> **READING TEXT**
════════════════════

Population (2023-12-31)
- • Total: 1,496
- • Density: 34/km^{2} (89/sq mi)
- Time zone: UTC+01:00 (CET)
- • Summer (DST): UTC+02:00 (CEST)
- Postal codes: 19069
- Dialling codes: 03867
- Vehicle registration: NWM

= Lübstorf =

Lübstorf is a municipality in the Nordwestmecklenburg district, in Mecklenburg-Vorpommern, Germany.

It is close to the cities of Schwerin, Wismar, Lübeck and Rostock and is part of the Hamburg Metropolitan Region.

==Geography==
Situated on the western shore of Lake Schwerin (Außensee), the municipality is only about 10 km from the city centre of Schwerin. The lake reaches its largest width of 5000 m at Lübstorf, the islands of Horst and Rethberg belong to the municipality. The terminal moraine, which extends along the western shore of Lake Schwerin, is bordered to the west by the Aubach valley. The municipality has a share in the Trebbow-Rugensee nature reserve.

==Districts==
The districts of Neu Lübstorf, Rugensee and Wiligrad belong to Lübstorf.

════════════════════

> **DATA SEGMENT**
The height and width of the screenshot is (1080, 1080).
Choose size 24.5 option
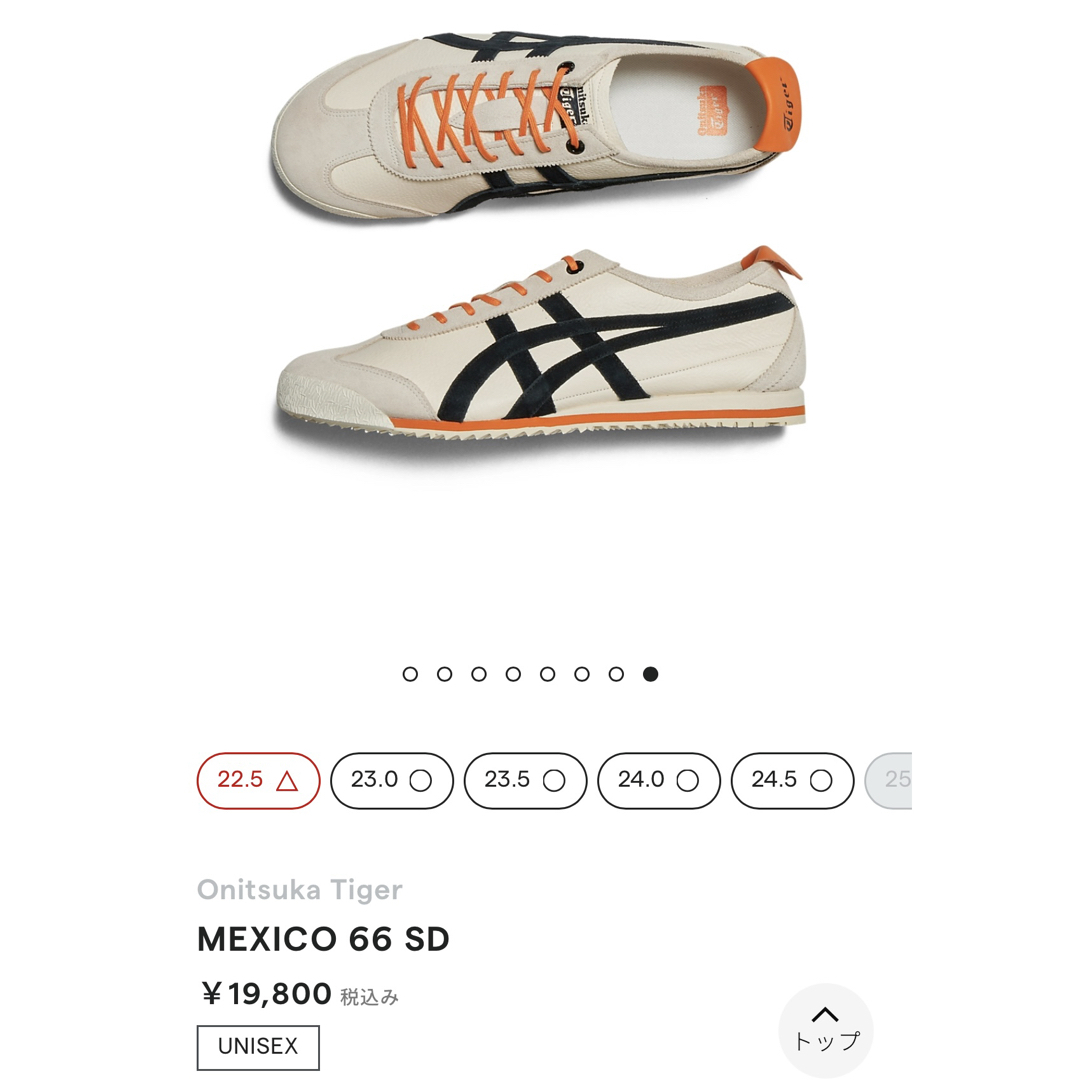793,780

════════════════════

> **REQUIREMENT**
Copy out the entire Lübstorf text word for word, without changing anything.

> **RESPONSE FOR THIS EXERCISE**
Population (2023-12-31)
- • Total: 1,496
- • Density: 34/km^{2} (89/sq mi)
- Time zone: UTC+01:00 (CET)
- • Summer (DST): UTC+02:00 (CEST)
- Postal codes: 19069
- Dialling codes: 03867
- Vehicle registration: NWM

= Lübstorf =

Lübstorf is a municipality in the Nordwestmecklenburg district, in Mecklenburg-Vorpommern, Germany.

It is close to the cities of Schwerin, Wismar, Lübeck and Rostock and is part of the Hamburg Metropolitan Region.

==Geography==
Situated on the western shore of Lake Schwerin (Außensee), the municipality is only about 10 km from the city centre of Schwerin. The lake reaches its largest width of 5000 m at Lübstorf, the islands of Horst and Rethberg belong to the municipality. The terminal moraine, which extends along the western shore of Lake Schwerin, is bordered to the west by the Aubach valley. The municipality has a share in the Trebbow-Rugensee nature reserve.

==Districts==
The districts of Neu Lübstorf, Rugensee and Wiligrad belong to Lübstorf.